I'm not planning on making a big deal out of these dehumanizing moments...but I do feel as someone who is not easily intimidated by those in authority positions that if I can subtly remind heathcare providers that they are dealing with people not allergic reactions or chemotherapy cocktails then I should. That said, I want these people to like me...they put big fat needles into my veins, fetch me extra pillows and warm flannel blankies.
Finally, after 3 1/2 hours, I got to go home. Tom and Laura had been hanging out with the kids. I ate an entire papaya and went to bed before 8pm.Charlotte most endearingly bringing me peppermint tea of her own initiative. I'm so grateful that Charlotte and Zack are old enough and independent enough to put themselves to bed.
Chemo #1(b)--2/6/2009--Taxol and Carboplatin
Crazy morning trying to get myself ready to be at the Clinic for 8:30am as well as getting groggy kids up out of bed, getting us all fed. Tom arrived early to walk Sadie and return to take Zack to school. Charlotte prepped her lunch waiting for her carpool pick-up and surprised me by handling all the breakfast dishes so that I didn't have to come home to them.
I was the first patient in my room that has four chemo "stations" in it. They stagger arrivals so that it's not too nuts for the nurse. It was explained that there would be over an hour of pre-meds for anti-allergic reaction and anti-nausea and then about 4 1/2 hours of chemo.
I was feeling a bit anxious as the nurse the previous night had referred to the carboplatin as being the "nasty" one. To psyche myself up I had donned on my Fuck Cancer hat and made sure that I had brought along things to soothe, nourish and entertain: chanting tape, thermos of herbal tea, two huge SIGGs of water, home-made smoothie, IPOD chockful of Daily Show and Colbert Report, eye mask, etc.
The seven hours went by pretty smoothly...I didn't have any reactions this time, I had put a heating pad under my back so I avoided the back pain that I had had the afternoon before, my chemo companions were all very lovely. The one hard thing was to watch a young woman--F.-- (late 20's?) having a really rough time with her chemo--throwing up repeatedly. I was glad for my eye patch and BOSE headphones as I'm one of those people who is prone to empathetic puking. F. was so lovely and completely enamoured by my hat. "Where did you get that?" she asked in a calm moment and her equally lovely young husband wrote down the website address, which for those of you who are interested is: http://www.jackiefarry.com/ and click on the very top bar "Tell Cancer Where To Stick It." It can be yours too for only $20 US!
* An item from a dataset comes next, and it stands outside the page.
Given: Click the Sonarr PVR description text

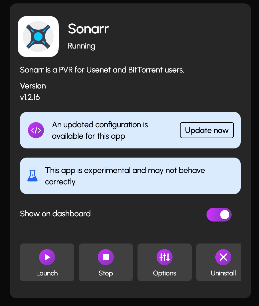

I felt really quite fine after the chemos in an "I know good drugs are helping me feel better than I would otherwise be feeling" kind of a way and decided that I would take the bus home so as to get some fresh air and sunshine and a bit of a walk prior to crashing. Zack was about to take off to spend a thank-god-my-first-mid-term-week-is-over weekend at Tom and Laura's and Charlotte went off to bake cookies with a friend.
I was asleep by 7:30pm and then awoke around midnight to that unfortunately familiar sensation of drowning from the inside out. Obviously my body just can't easily absorb lots of fluid at the moment and there was lots and lots of fluid in those IV bags. I just kept adding pillows until I could fall back asleep.
I know that whatever my worst of the chemo cycle will be between day 7 and day 14 and that I should expect to be harder and harder hit (relatively speaking) with each dose. That said, I can say that I am feeling relieved that I seem to be getting off lightly and am crossing fingers and knocking on wood that my constitution will be able to stand up to the onslaught with its usual fortitude.
I start chemo tomorrow. All it took was BBF (Beloved Best Friend) Kelly coming over from Victoria and having a day-long playdate with her, with lunch at Aphrodite Cafe with BBF Dolly with a brief appearance from Cousin Tara.